FinCEN Guidance on Cyber Fraud – Video
FinCEN's Three Guidances
FinCEN recognizes increase in cyber fraud
Cyber fraud increased significantly in 2020 due to the increased vulnerabilities caused by the COVID-19 pandemic. The Financial Crimes Enforcement Network (FinCEN) has given us three good pieces of guidance surrounding COVID-19 related fraud. Financial institutions were very aware of the significant rise in fraud, and the guidance addresses more of what has happened since the beginning of the pandemic.
The three guidance releases will be discussed in some detail without going into all aspects of the releases. They are very detailed advisories, the first concerning cybercrime and cyber-enabled crime during the pandemic.
WFH Causes Problems
Cyber criminals target remote platforms
Targeting and exploiting remote platforms has been significant. The U.S. has seen many people working on laptops from home for the first time. The fraudsters, of course, knew that people began working from home and found it easier to get to them because of all the remote platforms. At times, the initial rush to work from home led to a lack of increased security by financial institutions. Phishing, malware, and extortion are mentioned in the advisory in detail, along with the red flags to look for in detecting these methods of fraud.
Business Email Compromise (BEC) schemes are mentioned in the release as well. The ransomware advisory is interesting and references the increasing sophistication. Financial institutions know what ransomware is, but are they familiar with all the other terms? The FinCEN guidance documents are excellent resources from training on the varying fraud typologies.
Fraudsters Stick Together
Illicit actors are teaming up for cyber crime
Illicit actors are now collaborating, whether organized crime groups or just people who meet on the dark web.

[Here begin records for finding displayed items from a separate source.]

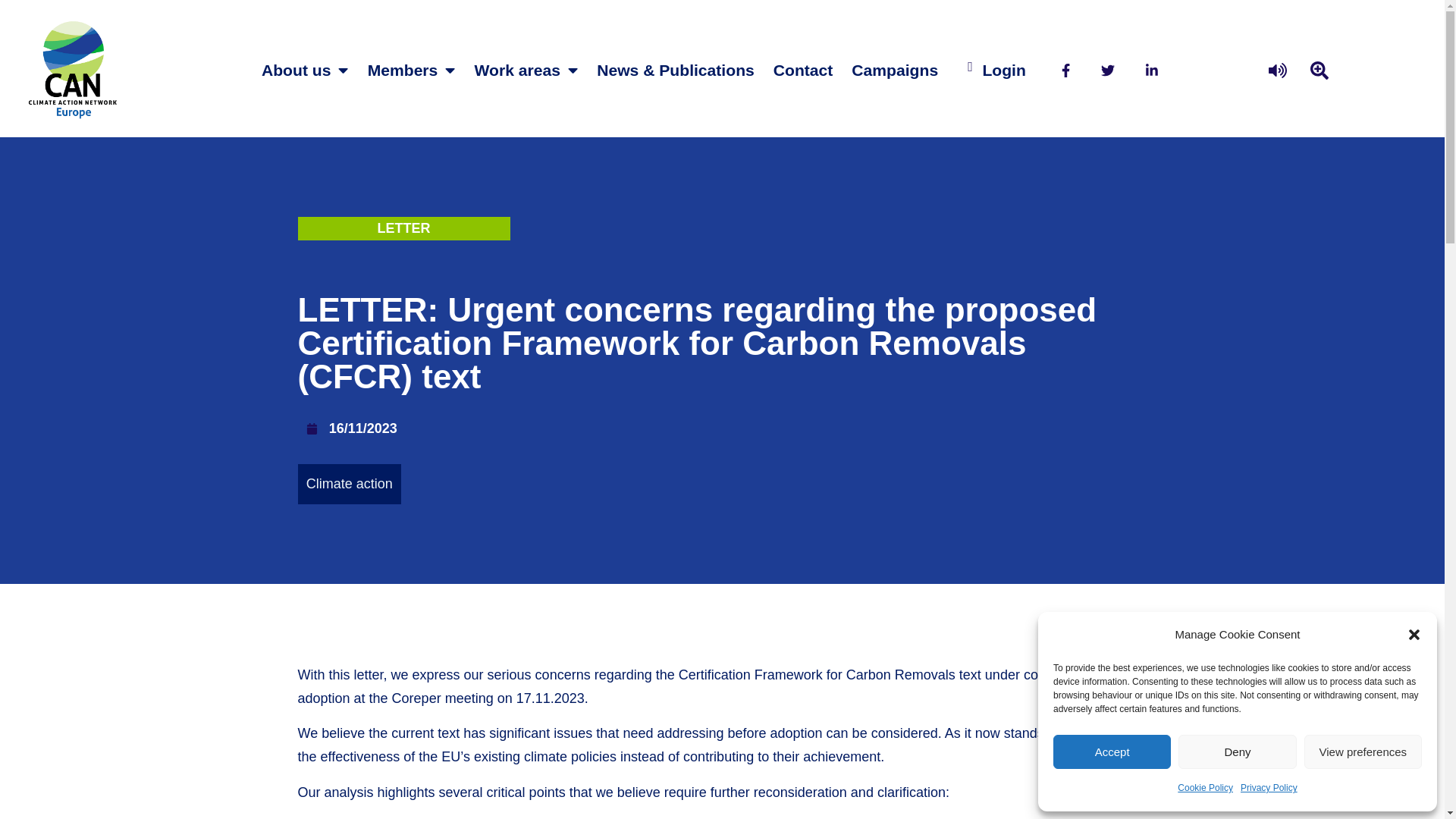
Deny (1236, 751)
About us (304, 69)
Login (1002, 69)
Campaigns (895, 69)
Work areas (526, 69)
Members (411, 69)
Contact (803, 69)
Cookie Policy (1205, 788)
Accept (1111, 751)
View preferences (1363, 751)
Privacy Policy (1268, 788)
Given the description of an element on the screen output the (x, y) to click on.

They share their expertise at times. Big game hunting schemes are increasing, meaning that the fraudsters go for the larger entities to get the bigger payoffs. They keep going bigger as they succeed, using ransomware and partnerships, and that's why they're calling the method big game hunting. When the illicit actors come together, they form a kind of consortium. They share code, malware, and other tools of the trade that have made them successful.
The FinCEN advisories address a lot of interesting information about those partnerships. The guidance explains the double extortion, meaning the fraudsters get you twice. The illicit actors' end goal is to grab data, encrypt it, keep it, and ask for a ransom of significant amounts. If a company refuses to pay, they sell your data and make it public. No financial institution can afford that to happen with their customers' data.

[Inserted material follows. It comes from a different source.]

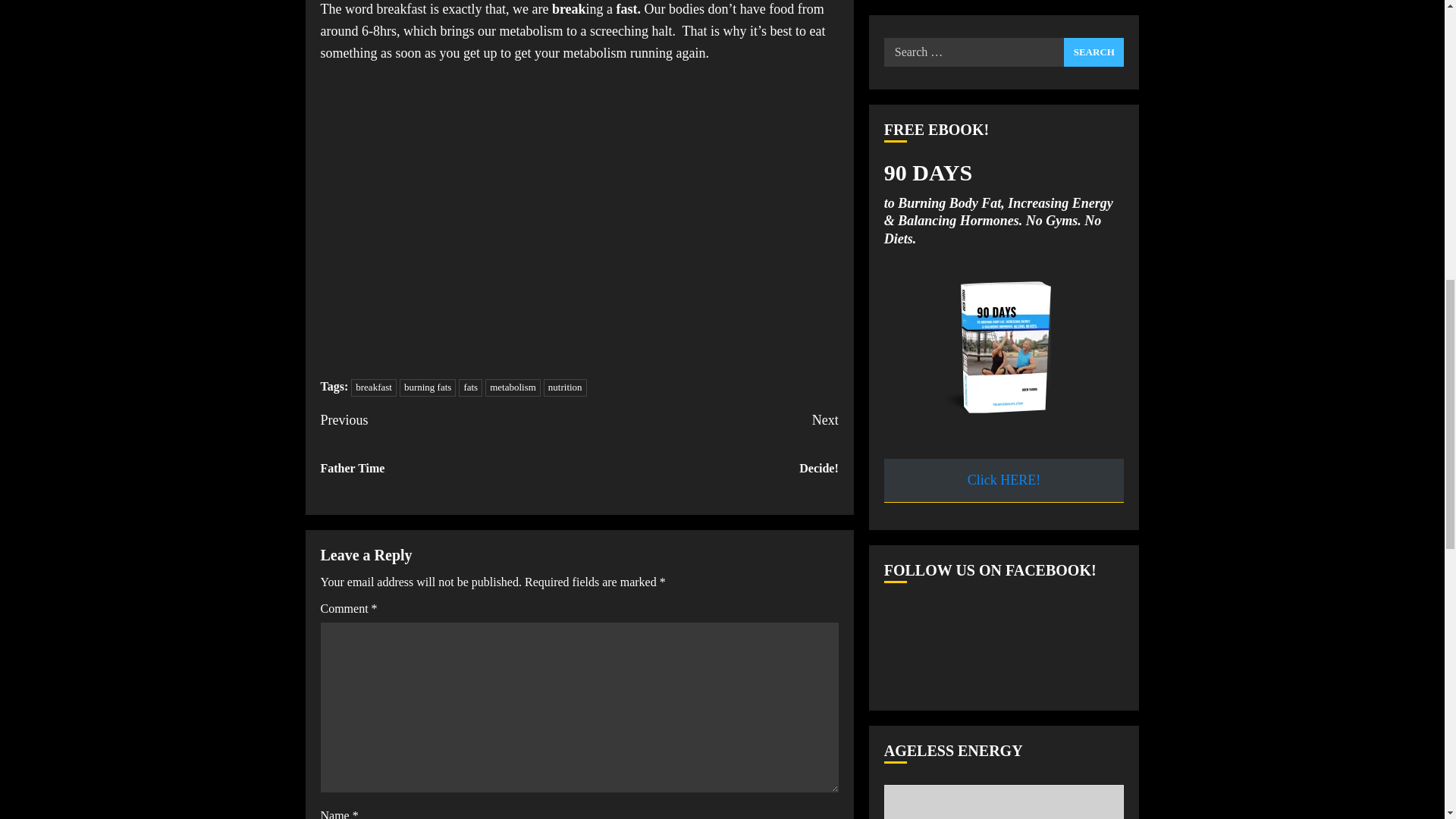
breakfast (373, 387)
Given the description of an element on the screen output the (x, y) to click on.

Fraudsters move on from Bitcoin
Bitcoin is now universally recognized as legitimate and not anonymous anymore. Many fraudsters will not use or demand bitcoin for that reason. They want it to be as anonymized as possible. There are top-five cryptocurrencies that are listed among the dark web for those who want more anonymity. Monero is the most used cryptocurrency and is very difficult to trace.
FinCEN gives red flags for money mule activity
One of the FinCEN releases exposes the risks of money mule schemes. These schemes are what some call the telephone pole scam that's been around forever. Signs on the telephone poles to "work from home, make $45,000 a month." In reality, people who sign up are transferring money from their computer to money launder (layering) for other people. Some people know they're doing it illegally; sometimes, they know for whose benefit they’re moving money. Sometimes they don't ask questions because they’re desperate. The pandemic made a lot of people more desperate than before. FinCEN also gives red flags for money mule activity.

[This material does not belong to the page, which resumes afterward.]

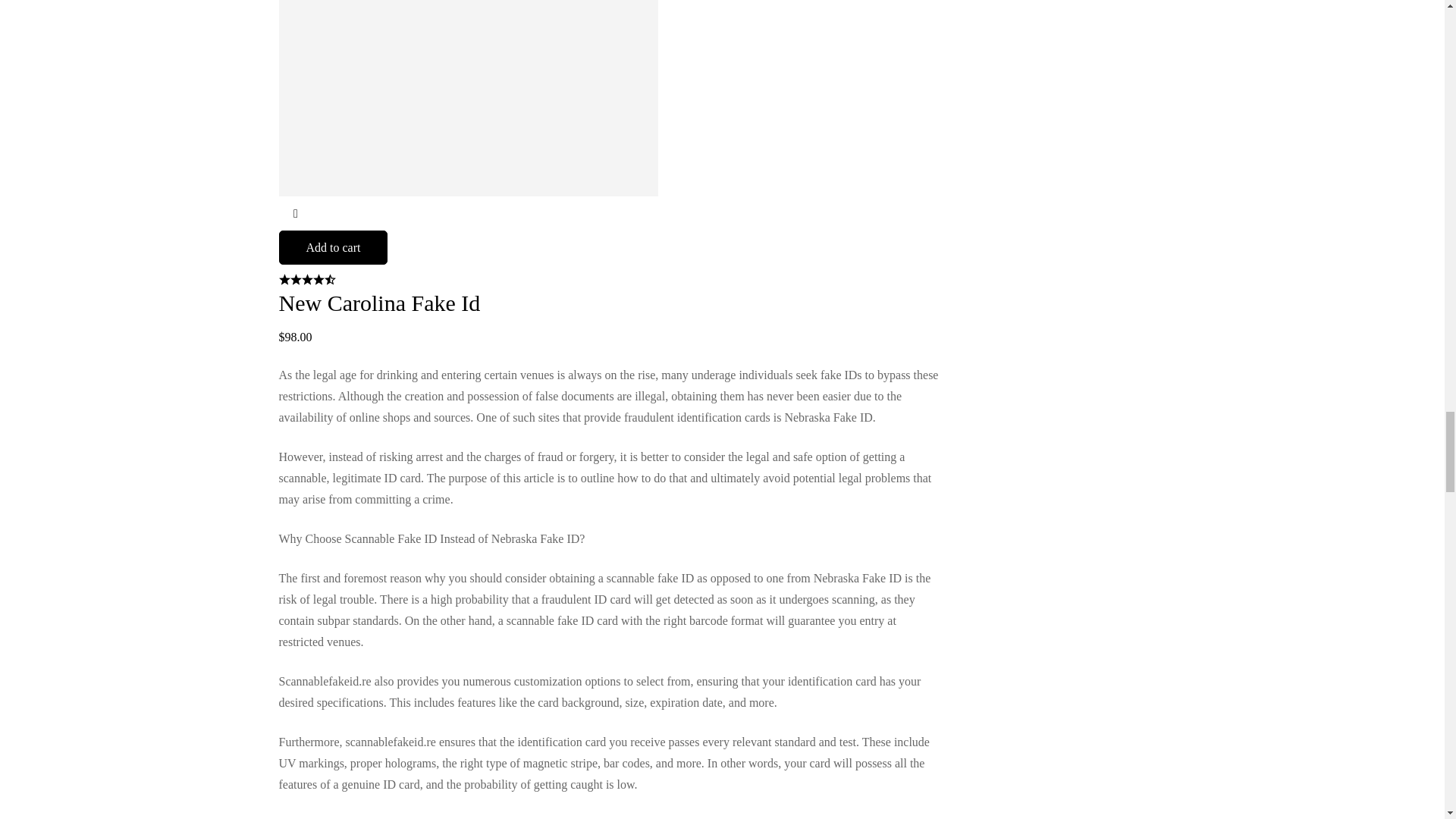
Add to cart (333, 247)
New Carolina Fake Id (379, 302)
Quick view (296, 213)
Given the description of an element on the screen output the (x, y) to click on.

In addition, FinCEN addresses imposter fraud. This method of fraud is ruthless; they are playing on people's fear of the pandemic. When imposter fraud is perpetrated through a computer, it is cyber fraud and should be reported on a suspicious activity report (SAR). Fraudsters are offering COVID-19 cures, fraudulent vaccines, and fake anti-viral drugs. The imposters would have credentials saying they represent the Center for Disease Control (CDC), the World Health Organization (WHO), and other reputable organizations. In addition, the price gouging that has been prevalent during the pandemic, including hand sanitizers, toilet paper, bleach, masks, and other products, is cyber fraud because it was done on the computer, through the Internet.
All three of the FinCEN guidance releases are important and represent ongoing methods of fraud. These are excellent documents for use in institutions for training and awareness.